Ce qui est demandé -
1) D'après l'extrait sur le Vendée Globe, en combien de jours les mers du Sud ont-elles été parcourues ?
2) Recopiez, dans l'extrait sur le Vendée Globe, le passage allant de « Je suis heureux » jusqu'à « le vivre surtout. ».

Extrait -
--------------------------------

C’était une course tellement intense ! La descente dans l’Atlantique Sud a été folle, les mers du Sud en 23 jours, la remontée de l’Atlantique a été incroyable… J’ai l’impression que je suis parti il y a 48 heures ! Avec Yoann, ça a été un match incroyable. Bravo à lui, c’était comme s’il faisait son 3e et son 4e Vendée Globe. C’est grâce à Yoann si j’ai pu faire le tour du monde en si peu de temps. Ça m’a forcé à renvoyer de la toile, des ris, à être sur les réglages, à tout donner.
Je suis heureux aussi de partager avec Michel Desjoyeaux le fait d’être le seul à avoir franchi deux fois la ligne d’arrivée du Vendée Globe en tête. Mais en matière de qualité, j’ai vraiment rendu une meilleure copie. Je suis content de mes trajectoires, de mes choix, c’est un super bilan… Je suis l’homme le plus heureux du monde. »
Il avait donné le ton dès les premières heures de course. Déjà en étant comme toujours à l’affût de tout, s’affairant dès le départ à trouver les meilleurs réglages et la meilleure configuration de voile malgré les petits airs aux alentours des Sables d’Olonne. Mais ça, c’est du Dalin classique. Ce qui a changé en revanche, c’est la façon de le dire et de le vivre surtout.

--------------------------------

Données fournies -

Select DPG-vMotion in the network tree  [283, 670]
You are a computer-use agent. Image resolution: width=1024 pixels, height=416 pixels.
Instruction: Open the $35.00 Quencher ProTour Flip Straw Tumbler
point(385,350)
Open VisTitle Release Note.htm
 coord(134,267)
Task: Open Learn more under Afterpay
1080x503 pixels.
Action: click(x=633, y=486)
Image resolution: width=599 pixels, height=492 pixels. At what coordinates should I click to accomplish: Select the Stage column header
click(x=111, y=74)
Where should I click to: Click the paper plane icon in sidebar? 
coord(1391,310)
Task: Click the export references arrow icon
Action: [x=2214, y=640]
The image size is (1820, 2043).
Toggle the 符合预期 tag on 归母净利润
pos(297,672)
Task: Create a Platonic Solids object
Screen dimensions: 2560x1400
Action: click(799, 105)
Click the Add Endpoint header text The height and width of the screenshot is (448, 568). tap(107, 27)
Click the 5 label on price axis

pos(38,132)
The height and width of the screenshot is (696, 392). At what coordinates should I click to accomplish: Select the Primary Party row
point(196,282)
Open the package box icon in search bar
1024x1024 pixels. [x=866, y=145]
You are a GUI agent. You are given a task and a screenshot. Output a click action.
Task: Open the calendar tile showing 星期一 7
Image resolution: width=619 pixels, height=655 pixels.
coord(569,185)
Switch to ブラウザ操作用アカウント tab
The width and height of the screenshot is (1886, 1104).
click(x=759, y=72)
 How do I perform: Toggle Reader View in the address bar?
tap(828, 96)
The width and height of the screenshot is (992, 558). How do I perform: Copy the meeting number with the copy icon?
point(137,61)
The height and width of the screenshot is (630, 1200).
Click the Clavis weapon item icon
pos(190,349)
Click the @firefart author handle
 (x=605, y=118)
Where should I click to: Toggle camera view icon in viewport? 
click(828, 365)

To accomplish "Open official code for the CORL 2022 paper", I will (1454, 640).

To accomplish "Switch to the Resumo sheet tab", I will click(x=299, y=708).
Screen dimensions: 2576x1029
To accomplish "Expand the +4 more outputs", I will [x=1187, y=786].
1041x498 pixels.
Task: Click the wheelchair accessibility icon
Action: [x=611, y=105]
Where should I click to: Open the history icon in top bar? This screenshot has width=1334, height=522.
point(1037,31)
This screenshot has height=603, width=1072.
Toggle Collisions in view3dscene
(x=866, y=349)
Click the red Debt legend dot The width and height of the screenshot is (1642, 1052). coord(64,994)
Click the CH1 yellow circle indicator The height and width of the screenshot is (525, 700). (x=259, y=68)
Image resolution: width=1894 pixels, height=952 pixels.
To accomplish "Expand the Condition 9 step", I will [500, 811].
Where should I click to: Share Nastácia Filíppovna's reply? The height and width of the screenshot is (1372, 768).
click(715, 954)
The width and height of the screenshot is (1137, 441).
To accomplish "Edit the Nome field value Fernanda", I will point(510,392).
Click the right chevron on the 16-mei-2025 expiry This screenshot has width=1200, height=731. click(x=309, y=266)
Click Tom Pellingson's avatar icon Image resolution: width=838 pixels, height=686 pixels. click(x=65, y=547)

--------------------------------

Corrigé -
1) En 23 jours.

2)
Je suis heureux aussi de partager avec Michel Desjoyeaux le fait d’être le seul à avoir franchi deux fois la ligne d’arrivée du Vendée Globe en tête. Mais en matière de qualité, j’ai vraiment rendu une meilleure copie. Je suis content de mes trajectoires, de mes choix, c’est un super bilan… Je suis l’homme le plus heureux du monde. »
Il avait donné le ton dès les premières heures de course. Déjà en étant comme toujours à l’affût de tout, s’affairant dès le départ à trouver les meilleurs réglages et la meilleure configuration de voile malgré les petits airs aux alentours des Sables d’Olonne. Mais ça, c’est du Dalin classique. Ce qui a changé en revanche, c’est la façon de le dire et de le vivre surtout.